By the time we reached the top of the hill and joined the Ridgeway path, the sun was strong and we felt weary. The wide-open spaces all around us were as we had remembered them, but the path was narrow and rutted, with a constantly-changing camber which made it tiring. We were relieved to get to Pitstop 3 and to sit down for a short rest. We knew that the final 15k would be more of the same rutted paths, and although the scenery would be beautiful, we could see ominous clouds gathering left, right and centre.

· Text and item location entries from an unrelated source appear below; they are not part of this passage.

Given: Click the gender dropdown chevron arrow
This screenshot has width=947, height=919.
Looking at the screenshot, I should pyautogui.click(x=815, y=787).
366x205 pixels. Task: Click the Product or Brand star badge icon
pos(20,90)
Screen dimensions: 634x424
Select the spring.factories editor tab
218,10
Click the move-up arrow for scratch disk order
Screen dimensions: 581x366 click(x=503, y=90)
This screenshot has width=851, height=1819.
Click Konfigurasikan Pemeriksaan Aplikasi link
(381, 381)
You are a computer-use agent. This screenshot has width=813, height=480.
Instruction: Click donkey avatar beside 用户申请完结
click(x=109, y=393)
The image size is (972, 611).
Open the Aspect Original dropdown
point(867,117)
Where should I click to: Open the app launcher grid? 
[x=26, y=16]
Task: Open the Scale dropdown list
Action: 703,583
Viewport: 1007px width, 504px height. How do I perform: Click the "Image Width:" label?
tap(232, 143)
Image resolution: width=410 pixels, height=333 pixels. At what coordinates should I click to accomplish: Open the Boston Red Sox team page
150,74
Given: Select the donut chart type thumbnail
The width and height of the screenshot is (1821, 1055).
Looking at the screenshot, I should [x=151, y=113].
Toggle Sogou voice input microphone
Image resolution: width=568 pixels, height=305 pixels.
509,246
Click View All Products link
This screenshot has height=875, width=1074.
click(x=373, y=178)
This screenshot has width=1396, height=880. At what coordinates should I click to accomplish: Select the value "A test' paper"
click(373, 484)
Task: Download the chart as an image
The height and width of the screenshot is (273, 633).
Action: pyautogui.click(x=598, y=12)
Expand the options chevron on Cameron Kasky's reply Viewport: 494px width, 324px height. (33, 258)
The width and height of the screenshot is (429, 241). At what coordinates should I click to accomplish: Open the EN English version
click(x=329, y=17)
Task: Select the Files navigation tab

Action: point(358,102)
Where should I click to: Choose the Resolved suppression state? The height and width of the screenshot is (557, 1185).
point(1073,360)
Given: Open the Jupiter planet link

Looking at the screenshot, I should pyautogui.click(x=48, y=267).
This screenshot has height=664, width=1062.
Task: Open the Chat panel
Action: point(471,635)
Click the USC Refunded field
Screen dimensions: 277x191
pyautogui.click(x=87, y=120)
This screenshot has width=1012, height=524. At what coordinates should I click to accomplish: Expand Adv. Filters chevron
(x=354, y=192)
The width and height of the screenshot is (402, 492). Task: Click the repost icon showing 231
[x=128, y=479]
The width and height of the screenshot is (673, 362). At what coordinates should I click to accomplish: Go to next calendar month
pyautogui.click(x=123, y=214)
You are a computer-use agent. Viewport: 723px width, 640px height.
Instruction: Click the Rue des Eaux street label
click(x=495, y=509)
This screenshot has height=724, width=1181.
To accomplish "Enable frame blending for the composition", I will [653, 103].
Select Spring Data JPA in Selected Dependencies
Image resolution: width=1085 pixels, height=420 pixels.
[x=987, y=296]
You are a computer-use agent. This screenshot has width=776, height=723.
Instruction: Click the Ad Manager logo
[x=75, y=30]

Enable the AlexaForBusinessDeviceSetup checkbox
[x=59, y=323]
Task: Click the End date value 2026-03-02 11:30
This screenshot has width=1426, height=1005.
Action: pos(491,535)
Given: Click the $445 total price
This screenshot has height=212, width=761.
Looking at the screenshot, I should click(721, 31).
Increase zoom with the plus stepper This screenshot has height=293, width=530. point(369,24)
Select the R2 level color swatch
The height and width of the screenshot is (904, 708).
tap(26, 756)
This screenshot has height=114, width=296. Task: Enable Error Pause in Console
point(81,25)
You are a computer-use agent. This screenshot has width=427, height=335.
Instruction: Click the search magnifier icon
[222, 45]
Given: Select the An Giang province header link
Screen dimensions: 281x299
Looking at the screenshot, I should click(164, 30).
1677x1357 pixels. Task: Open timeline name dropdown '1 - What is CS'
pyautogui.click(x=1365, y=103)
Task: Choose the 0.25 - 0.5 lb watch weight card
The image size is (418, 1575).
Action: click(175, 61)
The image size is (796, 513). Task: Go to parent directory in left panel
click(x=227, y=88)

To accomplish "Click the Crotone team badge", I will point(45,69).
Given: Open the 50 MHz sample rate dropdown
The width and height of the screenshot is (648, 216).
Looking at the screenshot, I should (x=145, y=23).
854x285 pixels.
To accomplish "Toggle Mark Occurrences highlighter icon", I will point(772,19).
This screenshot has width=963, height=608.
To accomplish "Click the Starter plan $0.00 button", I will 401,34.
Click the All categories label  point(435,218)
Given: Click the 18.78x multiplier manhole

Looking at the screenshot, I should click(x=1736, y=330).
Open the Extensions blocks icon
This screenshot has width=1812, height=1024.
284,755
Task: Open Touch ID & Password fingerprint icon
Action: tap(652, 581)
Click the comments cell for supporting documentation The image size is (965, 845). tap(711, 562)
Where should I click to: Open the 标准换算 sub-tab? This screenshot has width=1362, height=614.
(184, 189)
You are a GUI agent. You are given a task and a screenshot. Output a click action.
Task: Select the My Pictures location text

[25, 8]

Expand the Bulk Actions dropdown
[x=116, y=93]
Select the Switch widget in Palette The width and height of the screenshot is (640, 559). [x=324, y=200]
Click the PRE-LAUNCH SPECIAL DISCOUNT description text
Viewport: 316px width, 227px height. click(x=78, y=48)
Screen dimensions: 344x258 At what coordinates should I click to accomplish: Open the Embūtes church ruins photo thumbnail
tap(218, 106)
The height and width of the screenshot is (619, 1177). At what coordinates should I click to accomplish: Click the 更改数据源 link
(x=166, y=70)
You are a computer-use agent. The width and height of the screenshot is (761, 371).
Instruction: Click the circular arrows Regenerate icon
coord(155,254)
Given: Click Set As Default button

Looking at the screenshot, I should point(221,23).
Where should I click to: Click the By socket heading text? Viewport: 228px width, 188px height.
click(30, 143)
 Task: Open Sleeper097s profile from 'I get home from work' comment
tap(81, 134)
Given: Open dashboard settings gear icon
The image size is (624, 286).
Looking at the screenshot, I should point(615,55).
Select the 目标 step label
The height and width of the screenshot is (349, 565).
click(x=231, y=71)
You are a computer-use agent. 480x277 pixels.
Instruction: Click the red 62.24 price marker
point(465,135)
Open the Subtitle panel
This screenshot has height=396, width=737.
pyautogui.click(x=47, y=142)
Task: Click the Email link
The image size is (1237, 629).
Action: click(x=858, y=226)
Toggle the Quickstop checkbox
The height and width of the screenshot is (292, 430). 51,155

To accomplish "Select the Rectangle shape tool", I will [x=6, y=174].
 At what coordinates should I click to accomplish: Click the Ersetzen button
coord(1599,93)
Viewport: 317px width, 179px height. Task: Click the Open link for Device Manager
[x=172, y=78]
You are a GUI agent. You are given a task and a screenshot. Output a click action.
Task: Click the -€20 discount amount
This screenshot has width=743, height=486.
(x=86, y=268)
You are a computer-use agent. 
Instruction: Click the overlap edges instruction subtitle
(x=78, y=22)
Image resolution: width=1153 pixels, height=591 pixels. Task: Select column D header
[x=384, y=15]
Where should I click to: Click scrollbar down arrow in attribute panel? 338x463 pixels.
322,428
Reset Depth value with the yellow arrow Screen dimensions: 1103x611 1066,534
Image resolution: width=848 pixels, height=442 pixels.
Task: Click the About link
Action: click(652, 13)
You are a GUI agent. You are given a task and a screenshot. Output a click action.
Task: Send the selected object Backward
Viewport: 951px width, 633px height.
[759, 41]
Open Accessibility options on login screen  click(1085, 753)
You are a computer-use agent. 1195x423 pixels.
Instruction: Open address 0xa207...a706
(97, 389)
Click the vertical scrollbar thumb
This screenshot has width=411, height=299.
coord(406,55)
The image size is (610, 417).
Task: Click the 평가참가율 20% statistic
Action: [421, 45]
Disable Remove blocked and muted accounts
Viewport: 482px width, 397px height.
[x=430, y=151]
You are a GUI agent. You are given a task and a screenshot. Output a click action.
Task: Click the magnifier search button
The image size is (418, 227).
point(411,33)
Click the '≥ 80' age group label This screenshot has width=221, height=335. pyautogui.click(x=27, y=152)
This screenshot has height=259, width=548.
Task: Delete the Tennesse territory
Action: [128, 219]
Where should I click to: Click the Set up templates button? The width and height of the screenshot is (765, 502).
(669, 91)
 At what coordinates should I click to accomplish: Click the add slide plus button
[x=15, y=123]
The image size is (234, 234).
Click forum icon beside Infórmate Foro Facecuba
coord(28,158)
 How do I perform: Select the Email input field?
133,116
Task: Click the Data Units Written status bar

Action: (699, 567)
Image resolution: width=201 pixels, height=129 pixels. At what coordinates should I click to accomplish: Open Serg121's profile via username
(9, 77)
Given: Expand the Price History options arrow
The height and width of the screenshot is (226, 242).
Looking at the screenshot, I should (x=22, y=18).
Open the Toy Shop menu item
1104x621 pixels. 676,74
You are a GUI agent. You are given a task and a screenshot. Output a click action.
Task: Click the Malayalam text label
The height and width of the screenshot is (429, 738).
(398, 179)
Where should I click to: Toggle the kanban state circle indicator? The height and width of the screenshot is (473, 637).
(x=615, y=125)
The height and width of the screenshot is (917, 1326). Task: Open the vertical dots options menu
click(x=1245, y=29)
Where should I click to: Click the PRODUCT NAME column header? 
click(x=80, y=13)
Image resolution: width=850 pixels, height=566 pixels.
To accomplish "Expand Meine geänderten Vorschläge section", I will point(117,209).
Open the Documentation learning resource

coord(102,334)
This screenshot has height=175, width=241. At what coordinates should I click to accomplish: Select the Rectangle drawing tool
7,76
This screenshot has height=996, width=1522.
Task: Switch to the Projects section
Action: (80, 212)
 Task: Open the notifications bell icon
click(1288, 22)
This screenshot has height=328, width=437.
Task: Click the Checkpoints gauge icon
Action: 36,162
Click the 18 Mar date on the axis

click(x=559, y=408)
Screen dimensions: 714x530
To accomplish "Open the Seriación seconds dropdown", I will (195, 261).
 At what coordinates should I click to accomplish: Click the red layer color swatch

Setting off again, it wasn’t long before the muggy heat was replaced by a cooling drizzle. To begin with, it was refreshing and welcome. We didn’t want to get out our rain ponchos – it didn’t seem worth it and we didn’t want to overheat under the plastic – but the drizzling turned to drenching and then, once soaked through, it seemed pointless to cover up, so we just plodded on in the rain. That much-anticipated landscape of big, exhilarating skies, green heath, and panoramic views, was gradually transformed into a bleak and barren wilderness worthy of Macbeth’s witches. The final few kilometres seemed like a hundred miles, but eventually the tents and banners of the basecamp loomed ahead. It was only when we finally stopped inside a warm marquee that we realised just how wet and cold we had become. We were full of admiration for the many people who would be continuing on through the night, but very relieved that we’d made the decision to do the shorter event.

Now home, dry, warm, rested and well-fed, I look back on the day with a smile, and with gratitude for another adventure. One day, when I’m not footsore, weary, or laden with a heavy backpack, I hope to return to that final stretch and do it again under blue skies.